-- Begin Stored records --

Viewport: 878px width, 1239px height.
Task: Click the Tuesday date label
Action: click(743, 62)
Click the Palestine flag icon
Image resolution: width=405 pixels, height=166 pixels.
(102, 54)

-- End Stored records --
-- Begin Stored records --

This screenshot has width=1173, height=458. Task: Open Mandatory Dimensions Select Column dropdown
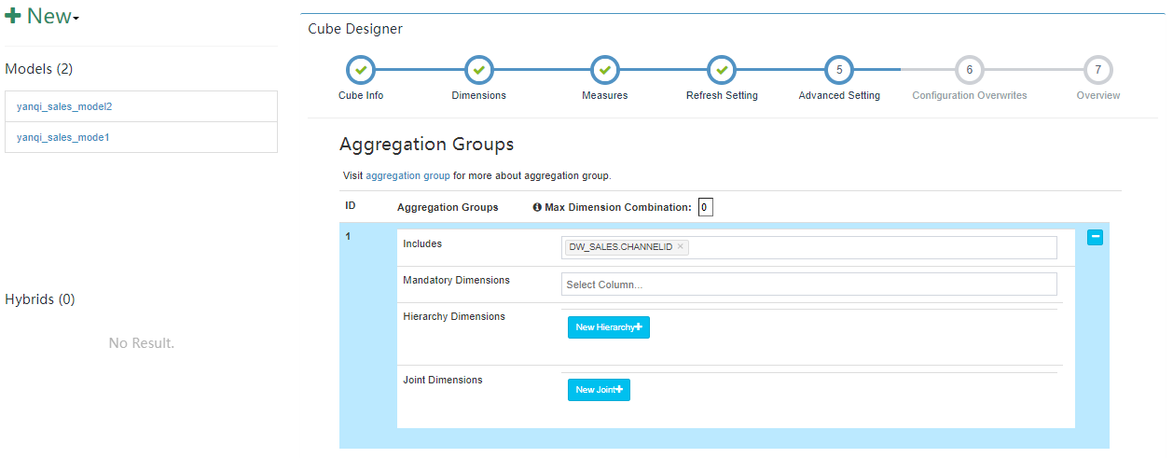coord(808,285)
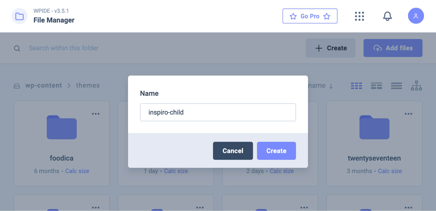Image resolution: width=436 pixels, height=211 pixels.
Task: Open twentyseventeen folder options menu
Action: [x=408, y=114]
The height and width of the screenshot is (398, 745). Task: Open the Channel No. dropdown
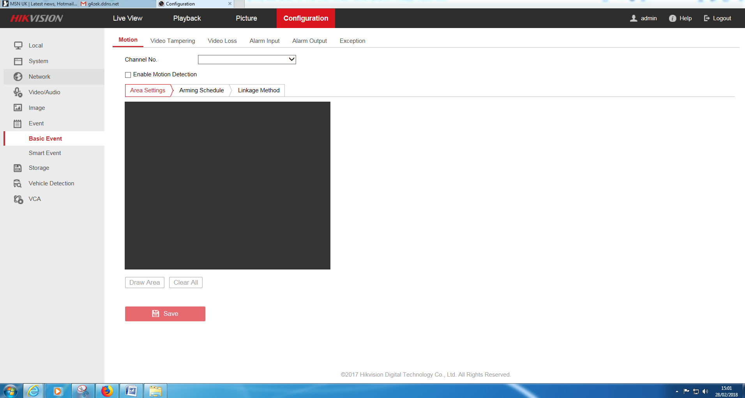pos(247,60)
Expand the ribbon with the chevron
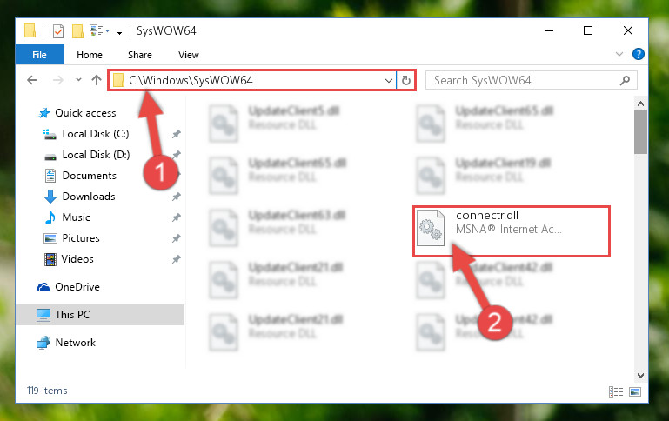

-- End Stored records --

# Exercise directions
Please render the lines of the items as a Markdown table with the columns "Row" and "Line", beginning with the line containing "This screenshot has" and ending with the line containing "Expand the ribbon with the chevron", with blank lines skipped. Leave the pictures out of the table.

# Solution for this exercise
| Row | Line |
|---|---|
| 1 | This screenshot has width=1173, height=458. Task: Open Mandatory Dimensions Select Column dropdown |
| 2 | coord(808,285) |
| 3 | Image resolution: width=436 pixels, height=211 pixels. |
| 4 | Task: Open twentyseventeen folder options menu |
| 5 | Action: [x=408, y=114] |
| 6 | The height and width of the screenshot is (398, 745). Task: Open the Channel No. dropdown |
| 7 | pos(247,60) |
| 8 | Expand the ribbon with the chevron |